● **What you are asked to do**
Rewrite the lines from the one that has "This screenshot has width=708, height=324." through the one that has "[x=32, y=316]", putting "Goat Cheese" in place of "Cream Cheese" and leaving everything else as it is.
○ ○ ○ ○ ○
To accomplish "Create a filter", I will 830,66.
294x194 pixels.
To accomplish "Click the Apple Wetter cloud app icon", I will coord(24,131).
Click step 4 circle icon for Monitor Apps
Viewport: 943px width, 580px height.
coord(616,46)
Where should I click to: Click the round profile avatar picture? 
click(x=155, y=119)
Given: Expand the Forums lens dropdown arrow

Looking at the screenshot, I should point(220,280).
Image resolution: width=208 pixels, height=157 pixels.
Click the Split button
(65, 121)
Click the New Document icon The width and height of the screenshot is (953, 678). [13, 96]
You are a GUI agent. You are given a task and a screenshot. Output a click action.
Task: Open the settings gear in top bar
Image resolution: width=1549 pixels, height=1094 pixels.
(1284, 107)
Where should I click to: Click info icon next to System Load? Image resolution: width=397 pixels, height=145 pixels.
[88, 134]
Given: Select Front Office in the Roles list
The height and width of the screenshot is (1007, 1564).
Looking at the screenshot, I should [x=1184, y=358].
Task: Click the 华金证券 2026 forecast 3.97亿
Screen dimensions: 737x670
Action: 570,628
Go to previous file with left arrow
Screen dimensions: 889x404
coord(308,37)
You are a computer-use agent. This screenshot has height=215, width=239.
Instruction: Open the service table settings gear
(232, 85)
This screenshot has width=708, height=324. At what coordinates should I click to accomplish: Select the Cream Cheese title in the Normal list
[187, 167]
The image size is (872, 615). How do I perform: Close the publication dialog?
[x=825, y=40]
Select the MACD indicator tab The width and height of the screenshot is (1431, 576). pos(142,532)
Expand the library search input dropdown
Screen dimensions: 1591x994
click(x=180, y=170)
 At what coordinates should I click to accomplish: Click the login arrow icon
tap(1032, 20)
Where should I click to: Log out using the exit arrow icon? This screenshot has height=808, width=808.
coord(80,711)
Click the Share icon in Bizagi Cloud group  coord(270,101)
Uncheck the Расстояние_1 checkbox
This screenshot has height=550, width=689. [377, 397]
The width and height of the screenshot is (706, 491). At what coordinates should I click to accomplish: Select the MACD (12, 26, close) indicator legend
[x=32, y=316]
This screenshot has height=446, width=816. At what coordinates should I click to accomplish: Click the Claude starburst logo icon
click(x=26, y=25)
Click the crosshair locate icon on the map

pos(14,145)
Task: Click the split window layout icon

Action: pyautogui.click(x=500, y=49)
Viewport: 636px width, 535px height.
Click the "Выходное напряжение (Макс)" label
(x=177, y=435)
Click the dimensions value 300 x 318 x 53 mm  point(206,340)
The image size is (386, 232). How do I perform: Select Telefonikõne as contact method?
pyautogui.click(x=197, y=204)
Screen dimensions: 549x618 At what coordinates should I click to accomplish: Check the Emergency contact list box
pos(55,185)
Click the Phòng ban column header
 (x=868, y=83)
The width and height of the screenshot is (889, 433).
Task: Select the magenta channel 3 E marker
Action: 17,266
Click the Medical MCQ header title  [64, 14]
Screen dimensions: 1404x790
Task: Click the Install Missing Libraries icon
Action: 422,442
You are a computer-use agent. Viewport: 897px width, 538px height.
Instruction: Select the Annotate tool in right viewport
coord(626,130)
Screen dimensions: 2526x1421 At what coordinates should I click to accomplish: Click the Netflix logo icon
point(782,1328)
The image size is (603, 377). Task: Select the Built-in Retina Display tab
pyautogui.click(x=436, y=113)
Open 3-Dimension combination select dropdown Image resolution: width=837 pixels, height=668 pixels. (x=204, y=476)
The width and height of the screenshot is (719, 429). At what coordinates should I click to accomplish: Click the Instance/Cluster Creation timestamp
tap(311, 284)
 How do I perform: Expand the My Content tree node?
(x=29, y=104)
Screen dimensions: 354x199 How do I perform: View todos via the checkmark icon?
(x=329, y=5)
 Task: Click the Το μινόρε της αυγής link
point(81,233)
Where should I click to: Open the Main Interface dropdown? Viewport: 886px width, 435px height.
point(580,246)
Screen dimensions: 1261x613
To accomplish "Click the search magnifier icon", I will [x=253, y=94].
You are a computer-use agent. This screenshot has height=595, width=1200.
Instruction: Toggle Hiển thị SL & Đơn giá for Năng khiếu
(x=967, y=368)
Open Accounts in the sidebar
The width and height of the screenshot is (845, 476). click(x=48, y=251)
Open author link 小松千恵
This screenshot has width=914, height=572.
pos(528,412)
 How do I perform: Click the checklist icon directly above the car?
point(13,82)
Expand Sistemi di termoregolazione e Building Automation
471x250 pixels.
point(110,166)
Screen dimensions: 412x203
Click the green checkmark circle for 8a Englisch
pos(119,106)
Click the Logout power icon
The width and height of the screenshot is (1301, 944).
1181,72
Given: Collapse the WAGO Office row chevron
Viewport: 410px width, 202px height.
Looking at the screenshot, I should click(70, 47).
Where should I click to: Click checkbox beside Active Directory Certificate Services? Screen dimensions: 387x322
○ ○ ○ ○ ○
● **Reply**
This screenshot has width=708, height=324. At what coordinates should I click to accomplish: Select the Goat Cheese title in the Normal list
[187, 167]
The image size is (872, 615). How do I perform: Close the publication dialog?
[x=825, y=40]
Select the MACD indicator tab The width and height of the screenshot is (1431, 576). pos(142,532)
Expand the library search input dropdown
Screen dimensions: 1591x994
click(x=180, y=170)
 At what coordinates should I click to accomplish: Click the login arrow icon
tap(1032, 20)
Where should I click to: Log out using the exit arrow icon? This screenshot has height=808, width=808.
coord(80,711)
Click the Share icon in Bizagi Cloud group  coord(270,101)
Uncheck the Расстояние_1 checkbox
This screenshot has height=550, width=689. [377, 397]
The width and height of the screenshot is (706, 491). At what coordinates should I click to accomplish: Select the MACD (12, 26, close) indicator legend
[x=32, y=316]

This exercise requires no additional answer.